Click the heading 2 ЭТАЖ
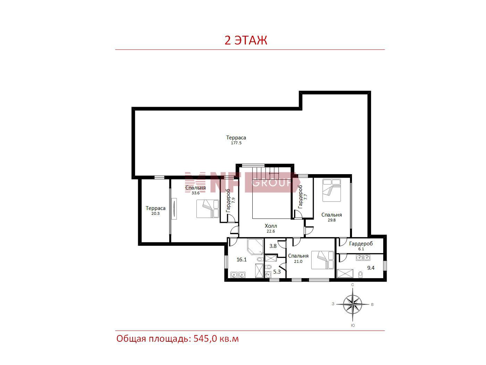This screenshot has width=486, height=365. pyautogui.click(x=246, y=40)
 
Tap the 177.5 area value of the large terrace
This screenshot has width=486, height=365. pyautogui.click(x=236, y=143)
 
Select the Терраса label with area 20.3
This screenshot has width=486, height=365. pyautogui.click(x=156, y=208)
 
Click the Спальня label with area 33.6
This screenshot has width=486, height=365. pyautogui.click(x=195, y=188)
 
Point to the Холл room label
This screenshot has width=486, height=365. pyautogui.click(x=270, y=226)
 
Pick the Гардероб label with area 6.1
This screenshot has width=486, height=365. pyautogui.click(x=361, y=244)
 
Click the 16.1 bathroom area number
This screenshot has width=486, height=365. pyautogui.click(x=242, y=260)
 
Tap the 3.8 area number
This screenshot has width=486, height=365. pyautogui.click(x=273, y=246)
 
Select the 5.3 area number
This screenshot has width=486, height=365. pyautogui.click(x=277, y=272)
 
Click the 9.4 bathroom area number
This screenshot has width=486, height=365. pyautogui.click(x=371, y=268)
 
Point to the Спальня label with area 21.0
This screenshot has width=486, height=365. pyautogui.click(x=298, y=256)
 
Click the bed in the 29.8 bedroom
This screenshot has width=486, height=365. pyautogui.click(x=332, y=190)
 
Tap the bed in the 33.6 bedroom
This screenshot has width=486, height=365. pyautogui.click(x=208, y=209)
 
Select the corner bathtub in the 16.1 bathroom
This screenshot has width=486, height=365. pyautogui.click(x=255, y=246)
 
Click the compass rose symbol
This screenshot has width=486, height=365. pyautogui.click(x=353, y=304)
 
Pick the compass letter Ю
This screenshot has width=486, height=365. pyautogui.click(x=353, y=325)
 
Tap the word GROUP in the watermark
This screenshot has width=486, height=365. pyautogui.click(x=271, y=183)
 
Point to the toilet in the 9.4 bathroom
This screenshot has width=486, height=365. pyautogui.click(x=360, y=275)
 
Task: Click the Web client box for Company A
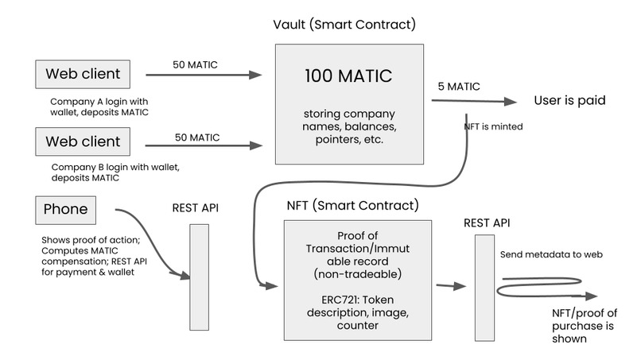click(83, 75)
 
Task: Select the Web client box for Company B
click(83, 142)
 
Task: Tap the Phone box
click(66, 211)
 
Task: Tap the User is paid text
click(569, 101)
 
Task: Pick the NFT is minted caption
click(492, 126)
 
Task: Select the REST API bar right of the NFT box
click(484, 288)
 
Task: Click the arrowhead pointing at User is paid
click(511, 102)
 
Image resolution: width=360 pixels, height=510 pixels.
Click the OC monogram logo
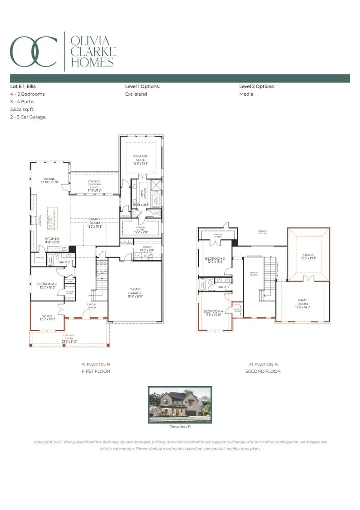click(34, 51)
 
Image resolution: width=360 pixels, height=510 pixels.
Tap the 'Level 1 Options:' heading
click(142, 86)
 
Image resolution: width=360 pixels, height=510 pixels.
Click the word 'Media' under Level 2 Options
click(246, 94)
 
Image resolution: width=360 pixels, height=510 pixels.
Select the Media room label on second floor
click(308, 256)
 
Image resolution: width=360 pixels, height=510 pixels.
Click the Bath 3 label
click(223, 287)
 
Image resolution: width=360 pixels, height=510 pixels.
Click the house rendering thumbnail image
click(180, 405)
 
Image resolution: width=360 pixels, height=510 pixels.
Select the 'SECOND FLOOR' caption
click(263, 371)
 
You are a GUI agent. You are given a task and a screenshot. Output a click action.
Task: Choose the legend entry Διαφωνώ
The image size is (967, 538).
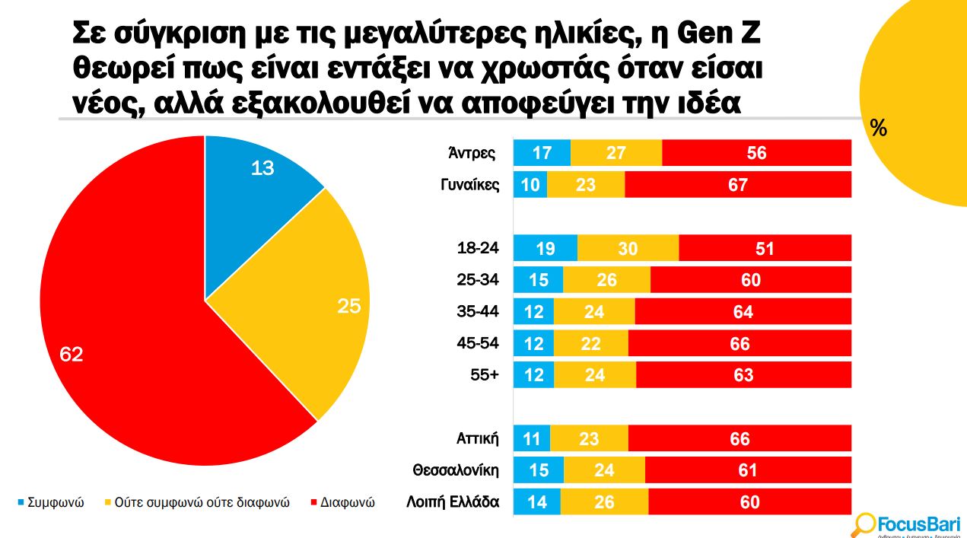[343, 503]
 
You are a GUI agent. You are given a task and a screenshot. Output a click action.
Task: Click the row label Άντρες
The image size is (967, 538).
[472, 153]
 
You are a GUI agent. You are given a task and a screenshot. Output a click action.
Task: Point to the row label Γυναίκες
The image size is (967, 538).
[470, 184]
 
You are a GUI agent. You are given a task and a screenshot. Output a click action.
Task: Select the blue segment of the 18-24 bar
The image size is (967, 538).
[545, 249]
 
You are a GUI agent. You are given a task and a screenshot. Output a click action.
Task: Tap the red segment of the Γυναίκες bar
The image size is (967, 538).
[737, 185]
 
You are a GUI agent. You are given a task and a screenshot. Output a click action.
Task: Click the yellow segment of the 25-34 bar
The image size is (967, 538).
[606, 280]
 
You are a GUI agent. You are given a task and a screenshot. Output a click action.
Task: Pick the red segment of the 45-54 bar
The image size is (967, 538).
[739, 344]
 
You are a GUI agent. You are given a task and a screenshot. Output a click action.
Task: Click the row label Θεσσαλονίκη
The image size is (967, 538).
[456, 470]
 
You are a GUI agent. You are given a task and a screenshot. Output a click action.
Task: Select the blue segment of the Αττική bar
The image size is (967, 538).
[532, 439]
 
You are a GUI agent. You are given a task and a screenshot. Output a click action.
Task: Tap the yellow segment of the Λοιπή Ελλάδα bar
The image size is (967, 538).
[604, 502]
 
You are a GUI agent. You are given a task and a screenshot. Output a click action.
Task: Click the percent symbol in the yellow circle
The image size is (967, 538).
[879, 129]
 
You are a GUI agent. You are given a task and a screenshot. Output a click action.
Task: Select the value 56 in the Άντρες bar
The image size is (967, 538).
[756, 153]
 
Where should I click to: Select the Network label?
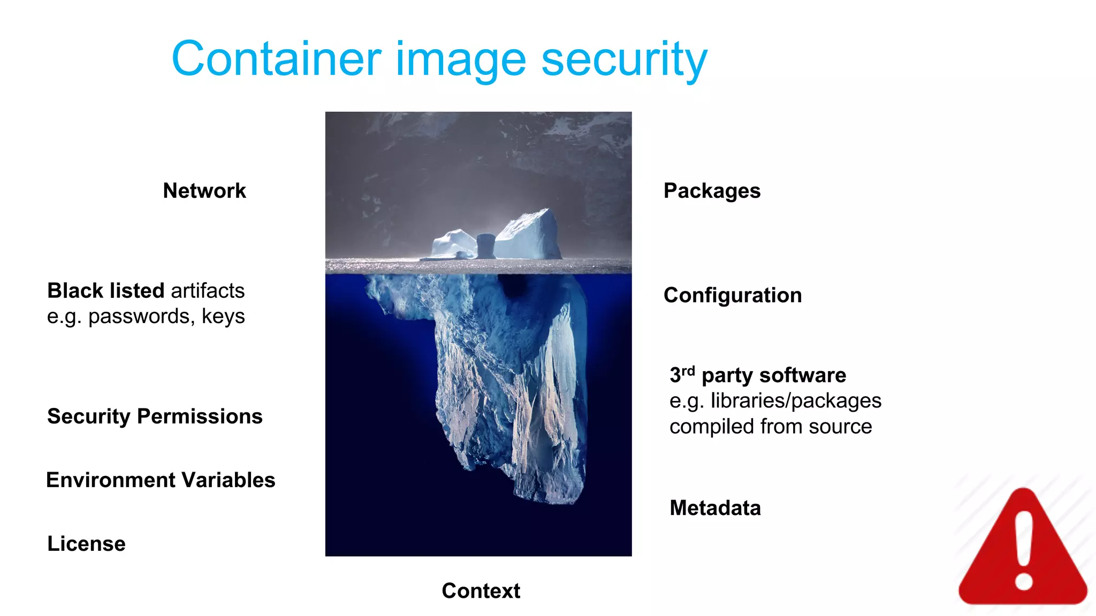204,191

> **GOAL**: Please write out every entry above word for word, leaving the pictures out.

> **EXERCISE SOLUTION**:
Click the heading 2 ЭТАЖ
This screenshot has width=486, height=365. pyautogui.click(x=246, y=40)
 
Tap the 177.5 area value of the large terrace
This screenshot has width=486, height=365. pyautogui.click(x=236, y=143)
 
Select the Терраса label with area 20.3
This screenshot has width=486, height=365. pyautogui.click(x=156, y=208)
 
Click the Спальня label with area 33.6
This screenshot has width=486, height=365. pyautogui.click(x=195, y=188)
 
Point to the Холл room label
This screenshot has width=486, height=365. pyautogui.click(x=270, y=226)
 
Pick the Гардероб label with area 6.1
This screenshot has width=486, height=365. pyautogui.click(x=361, y=244)
 
Click the 16.1 bathroom area number
This screenshot has width=486, height=365. pyautogui.click(x=242, y=260)
 
Tap the 3.8 area number
This screenshot has width=486, height=365. pyautogui.click(x=273, y=246)
 
Select the 5.3 area number
This screenshot has width=486, height=365. pyautogui.click(x=277, y=272)
 
Click the 9.4 bathroom area number
This screenshot has width=486, height=365. pyautogui.click(x=371, y=268)
 
Point to the Спальня label with area 21.0
This screenshot has width=486, height=365. pyautogui.click(x=298, y=256)
 
Click the bed in the 29.8 bedroom
This screenshot has width=486, height=365. pyautogui.click(x=332, y=190)
 
Tap the bed in the 33.6 bedroom
This screenshot has width=486, height=365. pyautogui.click(x=208, y=209)
 
Select the corner bathtub in the 16.1 bathroom
This screenshot has width=486, height=365. pyautogui.click(x=255, y=246)
 
Click the compass rose symbol
This screenshot has width=486, height=365. pyautogui.click(x=353, y=304)
 
Pick the compass letter Ю
This screenshot has width=486, height=365. pyautogui.click(x=353, y=325)
 
Tap the word GROUP in the watermark
This screenshot has width=486, height=365. pyautogui.click(x=271, y=183)
 
Point to the toilet in the 9.4 bathroom
This screenshot has width=486, height=365. pyautogui.click(x=360, y=275)
 
Task: Click the Web client box for Company A
click(83, 75)
 
Task: Select the Web client box for Company B
click(83, 142)
 
Task: Tap the Phone box
click(66, 211)
 
Task: Tap the User is paid text
click(569, 101)
 
Task: Pick the NFT is minted caption
click(492, 126)
 
Task: Select the REST API bar right of the NFT box
click(484, 288)
 
Task: Click the arrowhead pointing at User is paid
click(511, 102)
 
Image resolution: width=360 pixels, height=510 pixels.
Click the OC monogram logo
click(34, 51)
 
Image resolution: width=360 pixels, height=510 pixels.
Tap the 'Level 1 Options:' heading
click(142, 86)
 
Image resolution: width=360 pixels, height=510 pixels.
Click the word 'Media' under Level 2 Options
click(246, 94)
 
Image resolution: width=360 pixels, height=510 pixels.
Select the Media room label on second floor
click(308, 256)
 
Image resolution: width=360 pixels, height=510 pixels.
Click the Bath 3 label
click(223, 287)
 
Image resolution: width=360 pixels, height=510 pixels.
Click the house rendering thumbnail image
click(180, 405)
 
Image resolution: width=360 pixels, height=510 pixels.
Select the 'SECOND FLOOR' caption
click(263, 371)
 
You are a GUI agent. You are given a task and a screenshot. Output a click action.
Task: Choose the legend entry Διαφωνώ
The image size is (967, 538).
[343, 503]
 
You are a GUI agent. You are given a task and a screenshot. Output a click action.
Task: Click the row label Άντρες
The image size is (967, 538).
[472, 153]
 
You are a GUI agent. You are given a task and a screenshot. Output a click action.
Task: Point to the row label Γυναίκες
The image size is (967, 538).
[470, 184]
 
You are a GUI agent. You are given a task and a screenshot. Output a click action.
Task: Select the blue segment of the 18-24 bar
The image size is (967, 538).
[545, 249]
 
You are a GUI agent. You are given a task and a screenshot. Output a click action.
Task: Tap the red segment of the Γυναίκες bar
The image size is (967, 538).
[737, 185]
 
You are a GUI agent. You are given a task and a screenshot. Output a click action.
Task: Click the yellow segment of the 25-34 bar
The image size is (967, 538).
[606, 280]
 
You are a GUI agent. You are given a task and a screenshot. Output a click action.
Task: Pick the red segment of the 45-54 bar
The image size is (967, 538).
[739, 344]
 
You are a GUI agent. You are given a task and a screenshot. Output a click action.
Task: Click the row label Θεσσαλονίκη
The image size is (967, 538).
[456, 470]
 
You are a GUI agent. You are given a task and a screenshot. Output a click action.
Task: Select the blue segment of the Αττική bar
The image size is (967, 538).
[532, 439]
 
You are a GUI agent. You are given a task and a screenshot. Output a click action.
Task: Tap the yellow segment of the Λοιπή Ελλάδα bar
The image size is (967, 538).
[604, 502]
 
You are a GUI agent. You are given a task and a screenshot. Output a click action.
Task: Click the percent symbol in the yellow circle
The image size is (967, 538).
[879, 129]
 
You are a GUI agent. You are given a task and a screenshot. Output a click action.
Task: Select the value 56 in the Άντρες bar
The image size is (967, 538).
[756, 153]
 
Where should I click to: Select the Network label?
204,191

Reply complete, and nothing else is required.